My running mate’s voter ID was duplicated and had to be replaced – Mahama
The voter ID card of Prof Naana Jane Opoku-Agyemang was duplicated and had to be replaced when she attempted verifying her details in the ongoing voter roll exhibition exercise, the flagbearer of the National Democratic Congress (NDC), Mr John Mahama, has revealed at a press conference in Accra on Thursday, 24 September 2020.
This follows reports that some voter ID cards had been found to have been duplicated, as registrants went to check their details.
Mr Mahama listed some constituencies in which the party had discovered the exclusion of the names of voters from the 2020 register.
According to Mr Mahama: “In Jirapa in the Upper West Region, a total of 2,057 names were nowhere to be found on the voter register at five centres. At Klottey Korle in the Greater Accra Region, 2,054 people who registered in some 12 centres did not find their names”.
“In Krowor, also in Greater Accra, cases of duplicated numbers were recorded in as many as eight centres and this affected 2,453 people.”
Mr Mahama continued: “In Ashaiman, the vigilance of our MP, honourable Ernest Norgbey and other NDC executives ensured the detection of the omission of over 21,000 names from the register including that of the MP.”

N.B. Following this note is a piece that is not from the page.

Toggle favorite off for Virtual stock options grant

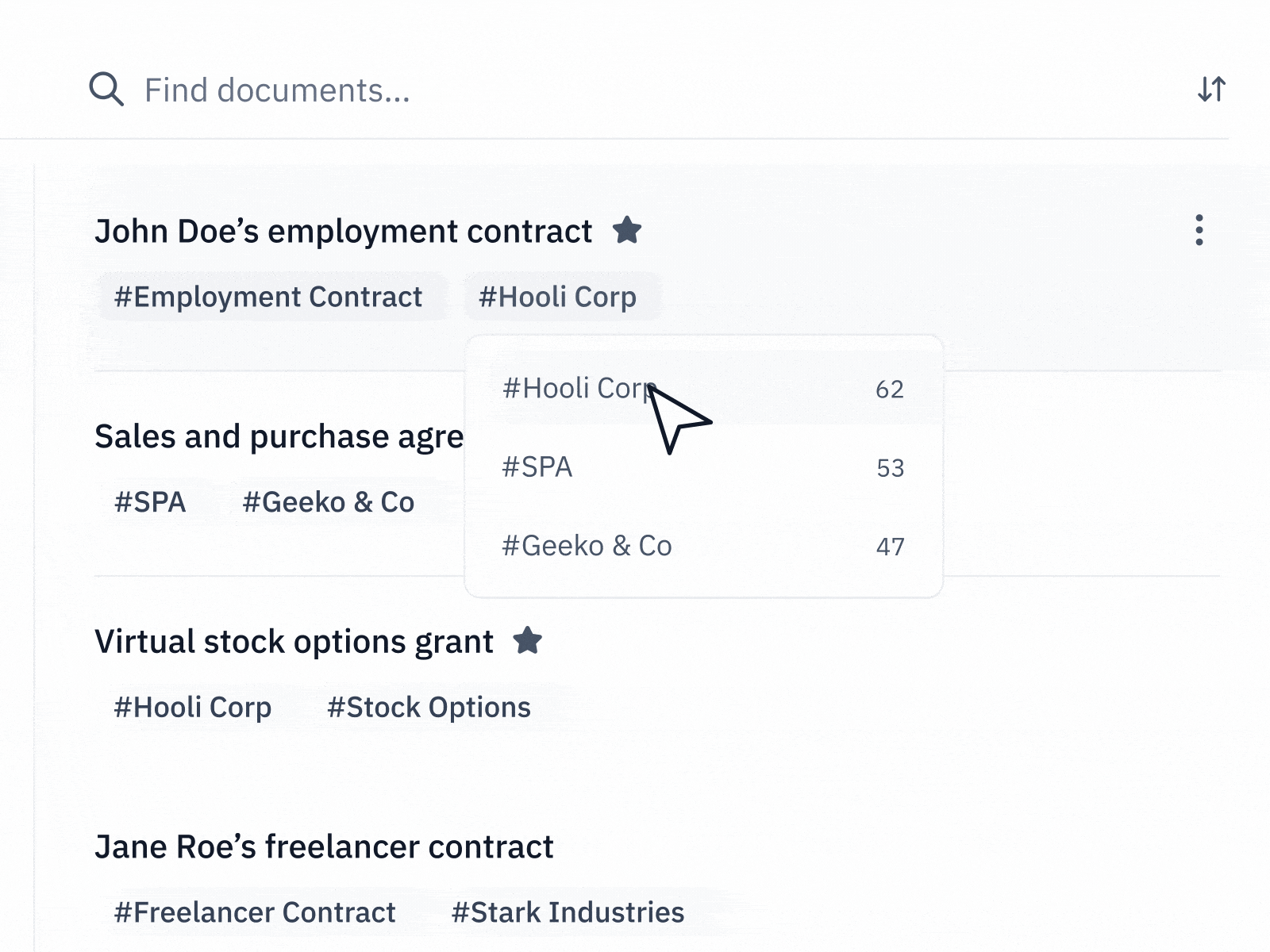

He, however, noted that the EC, in response to this, presented a new register with the name of the MP but was short of 7,000 more names and accused the MP of falsehood when it again presented another register with his name.
The NDC flagbearer continued: “In the Central Region, glaring cases of the duplication of card numbers were also recorded in 14 centres in the Komenda, Edina Aguafo Abirem Constituency and one of such cases involved my running mate Prof Jane Naana Opoku-Agyemang”.
“She sent somebody to check her name and was told she had to come herself because her number was duplicated; somebody else had the same number as her and, so, she had to come and collect the card and take it to the district office to go and sort it out and, so, she had to drive from Komenda to Elmina where the district office of the EC is.
“At Elmina, they took the old card from her and replaced it with a new card.
“Being who she is, she could make the trip to Elmina, but what of the poor farmer in the village who comes and finds out that their card is not valid?
“Are they going to travel to Elmina to replace the card?” Mr Mahama asked.
He noted, however, that even though the occurrence of anomalies is not new during the exhibition of a voter register, the anomalies with the 2020 register are a cause for alarm.
“The sheer value and magnitude of the recorded anomalies in this ongoing voter exhibition exercise are unusual and unprecedented and give us genuine cause for concern about the credibility of the register and the integrity of the electoral process,” Mr Mahama explained.